L'Amérique latine aurait besoin de nombreux Arévalo. L'Equateur a sombré dans une meurtrière guerre des gangs. Comme le Salvador, il a dû appliquer l'état d'urgence. Le Honduras connaît les mêmes problèmes. Au Mexique, le pouvoir politique a perdu tout contrôle. Au cours du dernier mandat du président Andrés Manuel Lopez Obrador, le pays a comptabilisé plus de 158 000 homicides intentionnels et plus de 40 000 disparitions. Plus au sud du continent, les pays andins sont aussi inquiets.
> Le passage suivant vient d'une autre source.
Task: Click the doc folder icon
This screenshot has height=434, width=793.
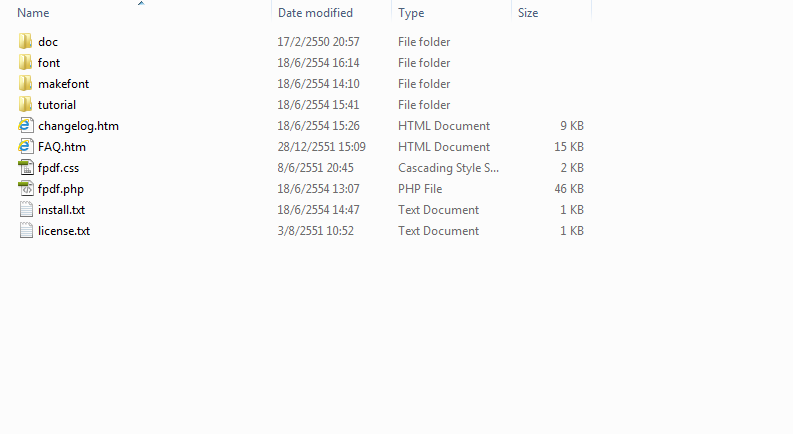Action: click(26, 42)
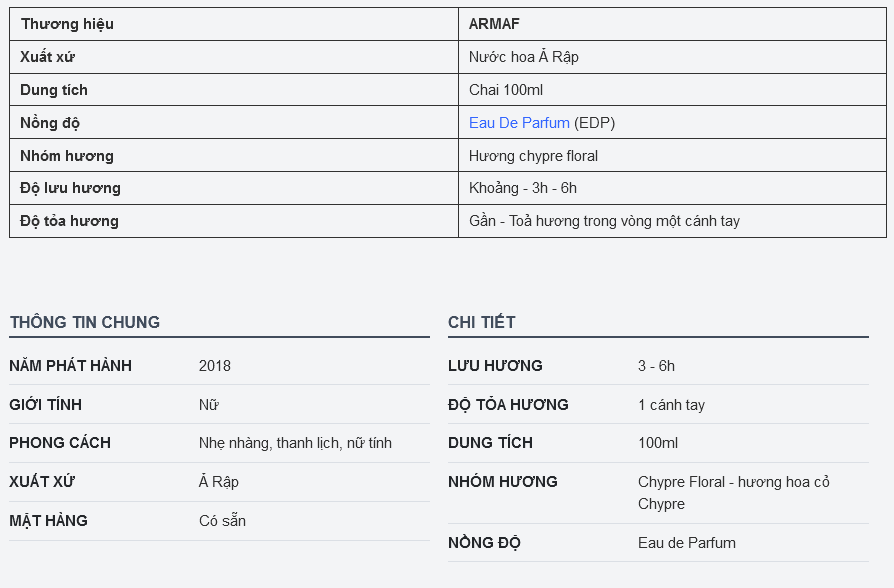Image resolution: width=894 pixels, height=588 pixels.
Task: Click the 1 cánh tay value
Action: point(672,404)
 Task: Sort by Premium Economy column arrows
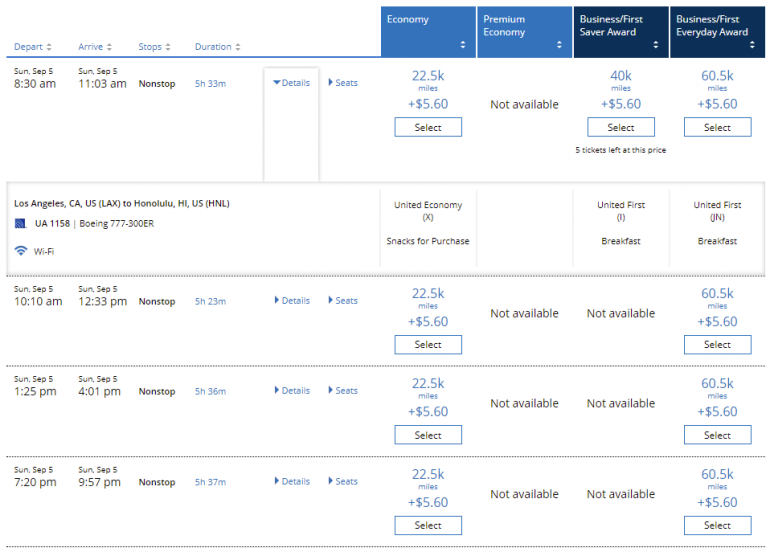pos(559,45)
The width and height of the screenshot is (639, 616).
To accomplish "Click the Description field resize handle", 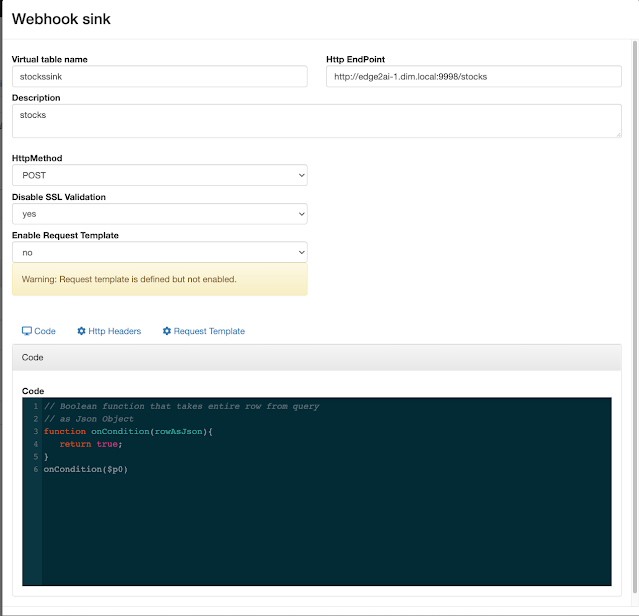I will 617,133.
Ils ont annoncé, lors de leur dernier sommet de Lima, la création du premier réseau andin de sécurité pour lutter contre l'explosion d'un narcotrafic ravageur.
Si, en Europe, on est focalisé sur l'avenir démocratique de l'Ukraine, on aurait tort de ne pas s'intéresser aux luttes des démocrates d'Amérique latine. Leur combat est notre combat. Défendre les principes démocratiques chez eux, c'est défendre les nôtres. Toutefois, la réponse à la déliquescence du politique face au crime organisé n'est pas le populisme de droite de l'Argentin Javier Milei, ni celui de gauche du Mexicain Lopez Obrador. La solution ne passe pas non plus par une émigration de masse vers des pays comme les Etats-Unis. Il est bien davantage question de rétablir un contrat social entre le pouvoir et le peuple. Pour la stabilité de ces pays, de la région et du continent.
C’est sans doute le plus genevois des présidents du Guatemala. Bernardo Arévalo, élu à la tête de cet Etat d’Amérique centrale le 20 août 2023 avec 60,9% des suffrages, a passé de nombreuses années à Genève. Ce sociologue et écrivain de 65 ans a officié au sein d’Interpeace, organisation installée à Genève. Il fut vice-ministre des Affaires étrangères dans les années 1990 et ambassadeur en Espagne. S’il est né à Montevideo, en Uruguay, après que ses parents durent s’exiler à l’issue du coup d’Etat de 1954 fomenté par la CIA, Bernardo Arévalo a toujours gardé de profondes racines au Guatemala. Son père a lui-même été président du pays à la fin des années 1940. Le nouveau chef d’Etat n’a été intronisé que le 15 janvier 2024. Les résultats ont été contestés par l’opposition de droite, qui a essayé par tous les moyens, mais en vain, d’empêcher l’investiture du social-démocrate. La situation du pays suscite des remous à l’étranger. Le 18 janvier, les EtatsUnis ont annoncé qu’ils interdisaient de séjour sur leur territoire l’ex-président Alejandro Giammattei en raison d’accusations de corruption. Aujourd’hui, moins de quinze jours après sa prise de fonction, Bernardo Arévalo décrit les défis qui l’attendent.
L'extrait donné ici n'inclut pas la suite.